WORK ORDER: Put the listing below into a numbered list, beginning at its first line and stopping after the line that contains "legend-label: Infrastructure is". Omit blank lines and leave the pictures out.

[[ DATA SHOWN open ]]

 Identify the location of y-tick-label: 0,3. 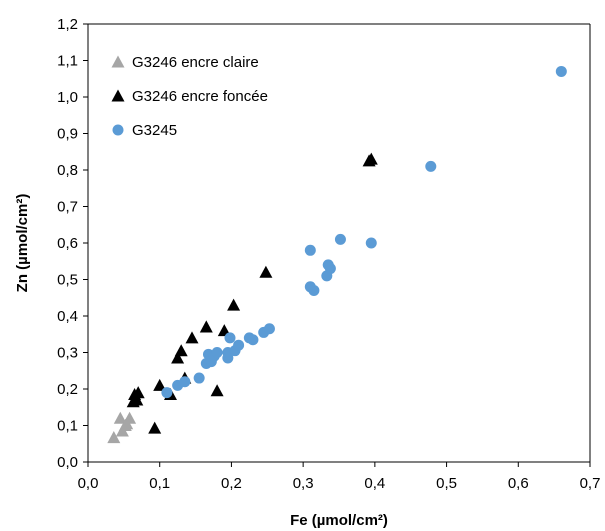
(68, 354).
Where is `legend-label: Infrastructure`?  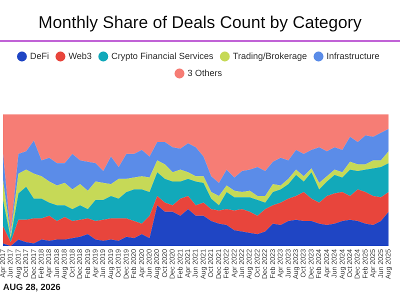
legend-label: Infrastructure is located at coordinates (353, 56).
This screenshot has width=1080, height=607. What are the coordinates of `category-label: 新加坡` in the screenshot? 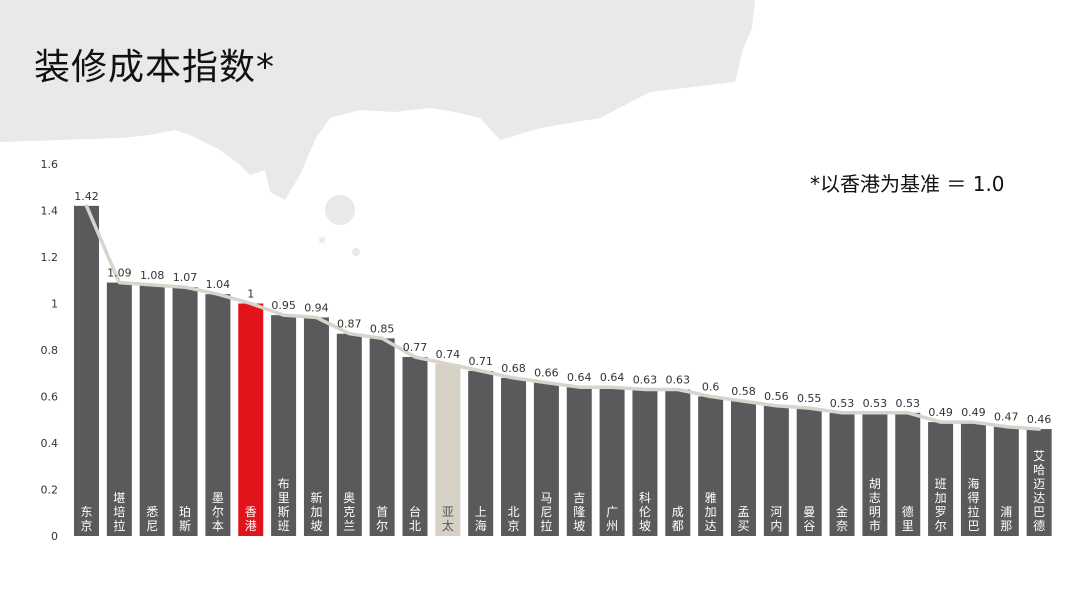 It's located at (316, 512).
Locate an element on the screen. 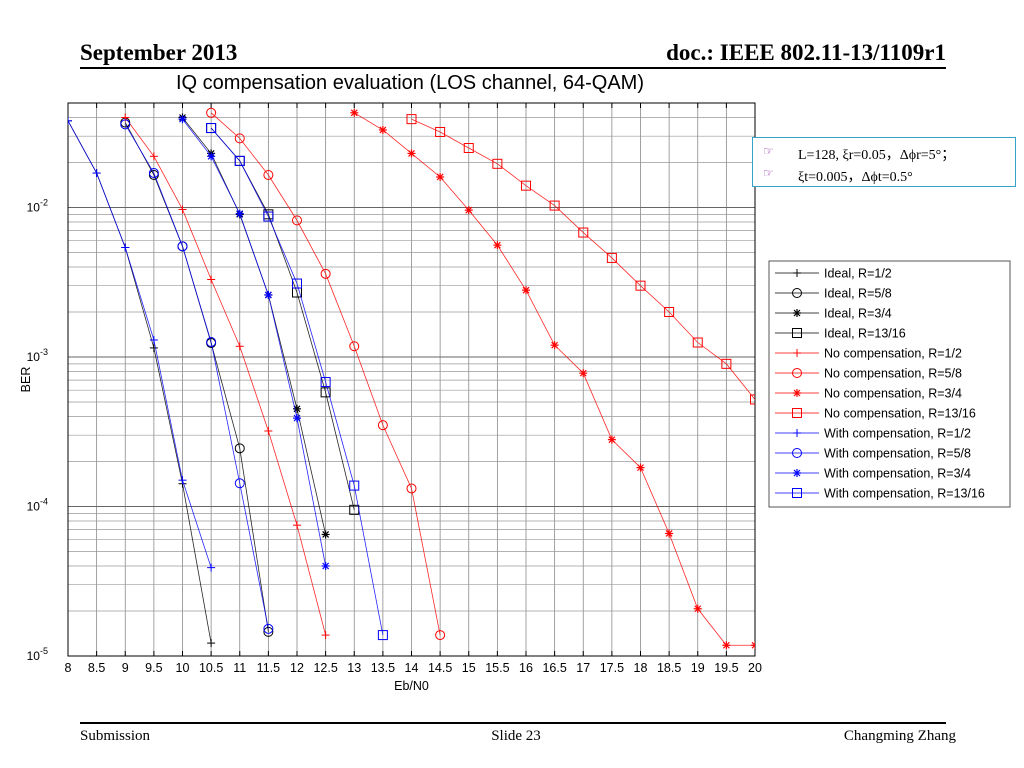 The width and height of the screenshot is (1024, 768). legend-label: Ideal, R=3/4 is located at coordinates (858, 314).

[[ DATA SHOWN closed ]]

SOLUTION FOR THIS PROBLEM:
1.  Identify the location of y-tick-label: 0,3. 
2. (68, 354).
3. Where is `legend-label: Infrastructure`?  
4. legend-label: Infrastructure is located at coordinates (353, 56).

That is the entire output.